Ich erinnere mich an einen Raum, gross und ohne Grenzen, aber doch so klein und gut behütet. An diesem Ort befindet sich unser Steinhaus, auf tausend Metern Höhe in den norditalienischen Bergen. Rundherum wuchert der dichte Wald. Im Hintergrund thront die massive Bergkette des Monte Gridone.
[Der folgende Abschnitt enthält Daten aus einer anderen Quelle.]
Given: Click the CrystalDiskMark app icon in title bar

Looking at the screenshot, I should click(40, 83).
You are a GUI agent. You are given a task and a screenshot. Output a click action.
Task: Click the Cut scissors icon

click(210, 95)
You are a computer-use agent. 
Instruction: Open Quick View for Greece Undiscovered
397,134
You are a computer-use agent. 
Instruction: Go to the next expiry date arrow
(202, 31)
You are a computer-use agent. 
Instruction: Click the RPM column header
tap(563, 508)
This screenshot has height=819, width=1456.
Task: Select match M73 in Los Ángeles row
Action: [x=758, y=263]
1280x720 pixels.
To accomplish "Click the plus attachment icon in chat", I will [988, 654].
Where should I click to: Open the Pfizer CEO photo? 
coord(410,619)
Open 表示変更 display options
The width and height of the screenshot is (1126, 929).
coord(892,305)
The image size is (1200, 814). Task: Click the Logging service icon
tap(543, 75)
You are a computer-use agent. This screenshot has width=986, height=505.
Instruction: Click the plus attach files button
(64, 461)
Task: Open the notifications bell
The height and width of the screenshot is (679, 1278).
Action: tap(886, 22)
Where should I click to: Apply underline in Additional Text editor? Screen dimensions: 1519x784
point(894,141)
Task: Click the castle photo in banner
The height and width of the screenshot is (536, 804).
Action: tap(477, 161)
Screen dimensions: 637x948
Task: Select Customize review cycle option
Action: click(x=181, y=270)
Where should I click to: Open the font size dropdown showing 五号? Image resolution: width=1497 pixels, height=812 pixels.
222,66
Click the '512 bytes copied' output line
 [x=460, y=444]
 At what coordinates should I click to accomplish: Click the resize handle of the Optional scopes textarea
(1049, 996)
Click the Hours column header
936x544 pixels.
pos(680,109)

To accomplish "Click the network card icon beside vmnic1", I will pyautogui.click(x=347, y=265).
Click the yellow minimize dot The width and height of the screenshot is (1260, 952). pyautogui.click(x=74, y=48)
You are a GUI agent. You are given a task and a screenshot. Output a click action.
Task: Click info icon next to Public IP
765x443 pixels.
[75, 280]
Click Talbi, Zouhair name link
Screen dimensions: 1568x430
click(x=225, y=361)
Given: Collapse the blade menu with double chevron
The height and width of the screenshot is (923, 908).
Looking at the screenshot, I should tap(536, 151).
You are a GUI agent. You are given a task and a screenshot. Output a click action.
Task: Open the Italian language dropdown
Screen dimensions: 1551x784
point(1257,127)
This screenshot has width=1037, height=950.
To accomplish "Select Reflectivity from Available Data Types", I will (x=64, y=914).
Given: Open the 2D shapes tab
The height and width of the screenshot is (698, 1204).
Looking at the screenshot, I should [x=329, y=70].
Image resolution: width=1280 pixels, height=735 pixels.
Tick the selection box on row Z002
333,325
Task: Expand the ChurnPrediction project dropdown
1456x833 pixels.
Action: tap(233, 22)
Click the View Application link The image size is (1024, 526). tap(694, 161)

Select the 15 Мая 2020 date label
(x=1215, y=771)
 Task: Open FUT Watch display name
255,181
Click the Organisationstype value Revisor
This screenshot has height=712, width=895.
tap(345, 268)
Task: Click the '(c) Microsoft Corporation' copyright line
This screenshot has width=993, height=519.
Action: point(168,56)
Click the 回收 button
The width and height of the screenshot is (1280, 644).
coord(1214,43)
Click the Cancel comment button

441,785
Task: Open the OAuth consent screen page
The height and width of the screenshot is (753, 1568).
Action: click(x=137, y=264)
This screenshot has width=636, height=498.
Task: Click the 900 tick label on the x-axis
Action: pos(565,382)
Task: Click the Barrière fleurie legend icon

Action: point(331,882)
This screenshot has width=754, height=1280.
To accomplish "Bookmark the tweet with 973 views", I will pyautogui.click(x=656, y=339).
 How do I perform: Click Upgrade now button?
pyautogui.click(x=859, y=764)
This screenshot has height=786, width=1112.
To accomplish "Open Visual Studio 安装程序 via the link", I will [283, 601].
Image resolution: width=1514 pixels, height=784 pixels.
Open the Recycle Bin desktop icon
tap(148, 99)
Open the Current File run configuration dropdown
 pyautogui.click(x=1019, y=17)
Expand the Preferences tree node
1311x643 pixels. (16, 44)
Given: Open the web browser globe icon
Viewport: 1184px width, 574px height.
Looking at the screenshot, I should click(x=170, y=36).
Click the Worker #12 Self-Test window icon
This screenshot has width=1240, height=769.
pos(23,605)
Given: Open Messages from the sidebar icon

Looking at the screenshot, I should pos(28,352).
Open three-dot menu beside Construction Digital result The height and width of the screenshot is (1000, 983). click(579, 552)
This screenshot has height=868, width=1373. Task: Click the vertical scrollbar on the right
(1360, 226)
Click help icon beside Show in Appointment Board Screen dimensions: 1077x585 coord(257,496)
Rund ums Haus riecht es nach frisch gemähtem Gras. Die Grillen zirpen und die Sommerhitze lastet schwer auf den steilen Hängen des Valle Cannobinas. In der Ferne hört man eine Motorsäge friedlich vor sich hin brummen. Es riecht auch ein bisschen nach Schweiss, da mein Vater gerade mit Mähen fertig ist und seine Schutzkleider vor sich auf die, von der Hitze aufgewärmte Steintreppe neben den Holzstall legt.
Das Innere des Hauses bringt Abkühlung. Wenn man die Wände berührt sind sie trotz der sommerlichen Hitze angenehm kühl. Auch meine beiden Brüder kommen vom Herumstreunern im Wald zurück und lassen sich ausser Atem auf die roten Holzklappstühle fallen.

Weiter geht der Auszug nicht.